Topic
  • 5 replies
  • Latest Post - ‏2013-12-18T09:13:50Z by MatthiasNicola
AlanDovey
AlanDovey
4 Posts

Pinned topic Using XML Indexes with XMLTABLE

‏2013-11-19T08:33:50Z |

My question is one of performance and trying to use XML indexes instead of shredding to relational tables.

Due to an application restraint, I am creating views that return data from XML documents using XMLTABLE..

Here is very simplyfied DDL.

CREATE TABLE T1 (KEY SMALLINT NOT NULL, XMLDOC XML);

CREATE UNIQUE INDEX I1 ON T1 (KEY);

CREATE TABLE T2 (KEY SMALLINT NOT NULL, XMLDOC XML);

CRETE UNIQUE INDEX I2 ON T2 (KEY);

CREATE VIEW V1 (KEY, USERNAME, ORDERNUMBER) AS (

    WITH R1 AS (Select T1.KEY, X1.* from T1, XMLTABLE('$XMLDOC/Request' COLUMNS UserName VARCHAR(40) PATH 'UserName') X1),

    WITH R2 AS (Select T2.KEY, X2.* from T2, XMLTABLE('$XMLDOC/Request' COLUMNS OrderNumber INTEGER PATH 'OrderNumber') X2)

    Left Outer Join

    Select R1.KEY, R1.Username, R2.OrderNumber from R1 outer join R2 on r1.key = r2.key);

 

 

The application now needs to filter the view on UserName and/or OrderNumber e.g.

select from v1 where username = ?

I would like to add XML indexes to service these queries but reading the Cookbook and testing with explain would suggest that these indexes would not be used without the application using the XMLEXISTS predicate.

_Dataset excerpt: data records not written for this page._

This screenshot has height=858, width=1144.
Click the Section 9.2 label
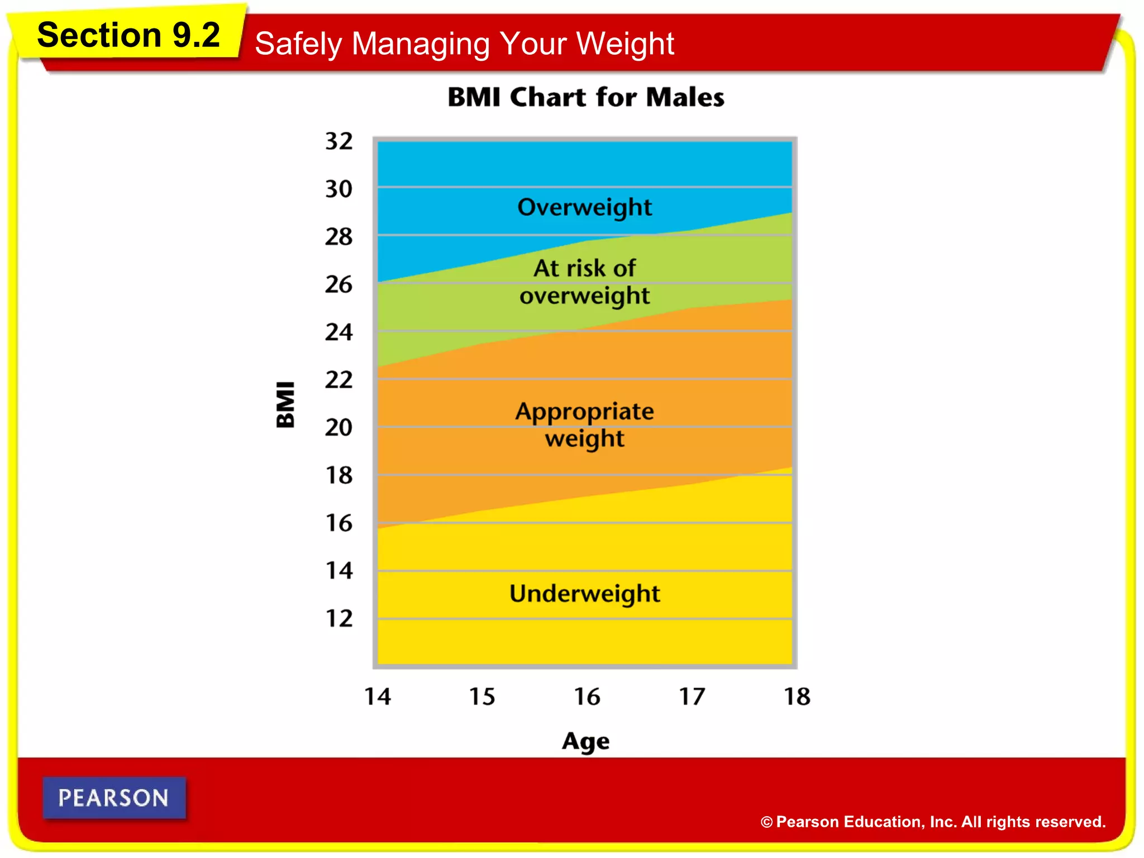coord(128,35)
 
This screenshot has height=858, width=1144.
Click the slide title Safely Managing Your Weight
coord(464,44)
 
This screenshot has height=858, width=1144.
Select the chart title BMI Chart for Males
coord(585,97)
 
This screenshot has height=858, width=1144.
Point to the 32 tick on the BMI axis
coord(339,141)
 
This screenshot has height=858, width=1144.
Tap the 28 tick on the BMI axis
coord(339,236)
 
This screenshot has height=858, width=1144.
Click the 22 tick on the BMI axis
coord(339,380)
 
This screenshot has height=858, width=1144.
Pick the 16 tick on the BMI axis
coord(339,523)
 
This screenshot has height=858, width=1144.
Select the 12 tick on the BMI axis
coord(339,618)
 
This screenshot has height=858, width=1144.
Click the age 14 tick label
coord(378,697)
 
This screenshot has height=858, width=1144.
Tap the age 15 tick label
coord(482,697)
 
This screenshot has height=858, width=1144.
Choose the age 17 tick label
coord(692,697)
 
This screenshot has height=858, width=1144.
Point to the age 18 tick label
coord(797,697)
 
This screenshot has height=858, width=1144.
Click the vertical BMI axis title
coord(285,404)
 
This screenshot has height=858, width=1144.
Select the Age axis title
coord(585,741)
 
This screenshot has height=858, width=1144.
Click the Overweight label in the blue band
coord(584,207)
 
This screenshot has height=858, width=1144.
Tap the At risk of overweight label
coord(584,282)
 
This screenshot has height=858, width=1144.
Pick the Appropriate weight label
coord(584,425)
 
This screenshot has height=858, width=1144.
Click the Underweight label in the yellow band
coord(584,593)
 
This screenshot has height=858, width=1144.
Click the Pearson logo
coord(114,798)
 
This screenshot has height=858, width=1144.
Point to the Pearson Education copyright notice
coord(932,822)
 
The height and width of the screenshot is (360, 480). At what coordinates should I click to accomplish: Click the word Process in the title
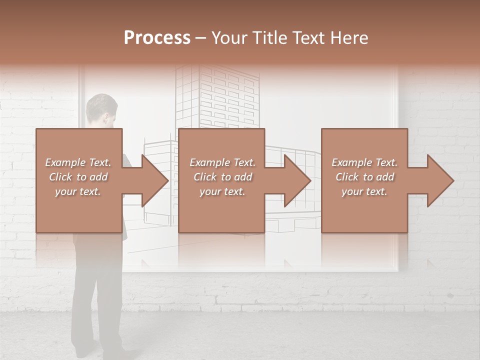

Is this true?  Is the optimizer unable to rewrite the query so that XML Indexes can be used?

  • MatthiasNicola
    MatthiasNicola
    321 Posts

    Re: Using XML Indexes with XMLTABLE

    ‏2013-11-28T09:37:43Z  

    >> I would like to add XML indexes to service these queries but reading the Cookbook and testing with explain would suggest that these indexes would not be used without the application using the XMLEXISTS predicate.

     

    Hi Alan,

    what you say is correct for DB2 9.1 and 9.5, but in DB2 9.7 and higher the DB2 query compiler is enhanced so that SQL predicates against most XMLTABLE views can use underlying XML indexes. This is also explained at the top of page 306 in the DB2 pureXML Cookbook.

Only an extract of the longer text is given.